Those dodgy hackers are at it again, and this is one that gamers in particular need to keep an eye out for as it targets Steam users.
Group-IB (opens in new tab) (via Bleeping Computer (opens in new tab)) is reporting that a sophisticated Browser-in-the-Browser phishing technique is snaring Steam users. In particular, competitive and professional gamers are being targeted with fake direct messages on Steam, inviting them to join tournaments. The user will then navigate to a slick looking game tournament platform where they are asked to log in using their Steam credentials and a 2FA code.
Once that’s done, the hackers will have access to the users account, being able to change the login credentials, making recovery difficult. By the time you regain access, your virtual goods such as skins will probably be gone, your credit card info could be compromised or the hacker may use your friends list for further targeting.

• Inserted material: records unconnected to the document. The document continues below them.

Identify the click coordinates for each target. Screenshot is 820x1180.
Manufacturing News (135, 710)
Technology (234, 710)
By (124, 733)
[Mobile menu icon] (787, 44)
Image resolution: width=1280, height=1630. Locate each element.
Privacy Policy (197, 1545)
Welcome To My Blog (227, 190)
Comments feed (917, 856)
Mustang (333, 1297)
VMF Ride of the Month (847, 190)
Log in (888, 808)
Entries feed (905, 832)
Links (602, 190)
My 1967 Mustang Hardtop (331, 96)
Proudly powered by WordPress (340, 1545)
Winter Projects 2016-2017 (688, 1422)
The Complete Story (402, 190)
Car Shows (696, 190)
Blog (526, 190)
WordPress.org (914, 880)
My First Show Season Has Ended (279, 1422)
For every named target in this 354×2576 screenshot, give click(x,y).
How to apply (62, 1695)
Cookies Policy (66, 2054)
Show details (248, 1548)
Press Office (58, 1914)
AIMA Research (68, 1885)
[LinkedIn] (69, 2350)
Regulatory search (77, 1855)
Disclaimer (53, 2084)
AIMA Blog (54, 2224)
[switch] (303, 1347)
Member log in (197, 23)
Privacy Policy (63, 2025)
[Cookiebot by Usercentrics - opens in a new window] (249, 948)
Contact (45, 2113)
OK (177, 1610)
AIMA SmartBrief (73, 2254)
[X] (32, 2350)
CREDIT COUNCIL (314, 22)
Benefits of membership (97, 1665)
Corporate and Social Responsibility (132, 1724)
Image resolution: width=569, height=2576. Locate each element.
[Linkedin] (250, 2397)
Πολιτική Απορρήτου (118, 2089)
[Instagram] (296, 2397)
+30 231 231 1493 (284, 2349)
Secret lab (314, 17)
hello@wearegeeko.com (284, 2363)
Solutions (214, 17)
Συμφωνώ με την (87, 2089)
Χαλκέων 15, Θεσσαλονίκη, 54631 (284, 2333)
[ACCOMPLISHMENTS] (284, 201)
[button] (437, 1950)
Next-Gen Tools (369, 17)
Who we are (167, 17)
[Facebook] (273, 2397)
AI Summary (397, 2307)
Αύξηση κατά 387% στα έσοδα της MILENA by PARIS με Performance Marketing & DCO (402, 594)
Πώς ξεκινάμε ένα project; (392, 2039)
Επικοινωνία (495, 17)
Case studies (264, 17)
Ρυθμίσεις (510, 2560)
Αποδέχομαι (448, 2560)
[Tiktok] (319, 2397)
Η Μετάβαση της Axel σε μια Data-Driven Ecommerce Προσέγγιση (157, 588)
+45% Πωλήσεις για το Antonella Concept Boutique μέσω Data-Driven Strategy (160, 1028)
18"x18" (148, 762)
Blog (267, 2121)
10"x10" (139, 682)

By baiting users with tournament play, this is an attack that is apparently aimed at competitive and professional gamers. These accounts are the ones that are more likely to have expensive virtual goods, with Group-IB claiming that some accounts are worth hundreds of thousands of dollars.
This kind of phishing attack is especially devious since it is a mimicking render of a real browser pop up window. For all intents and purposes, an unsuspecting user would believe they are using a real site, complete with a security certificate, multiple languages and a professional design. The fake window can be maximized, minimized, and moved around to give it a more legitimate look.
As the attack uses JavaScript, a script blocking extension will offer some protection by preventing the malicious code from running. As someone that has fallen victim to a browser phishing attack in years past, I use a script blocking extension (opens in new tab). It can be a pain when navigating to new sites but in the years since installing, I cannot imagine not using it.
The general rules of the internet remain. If something appears too good to be true, it probably is. Don’t click on links from sources you don’t trust and carefully filter or ignore unknown direct messages and emails. Whether its cryptocurrency, NFT’s or CS:GO skins, if something has a dollar value attached to it, dodgy scumbags will try to steal them from you. Stay safe out there!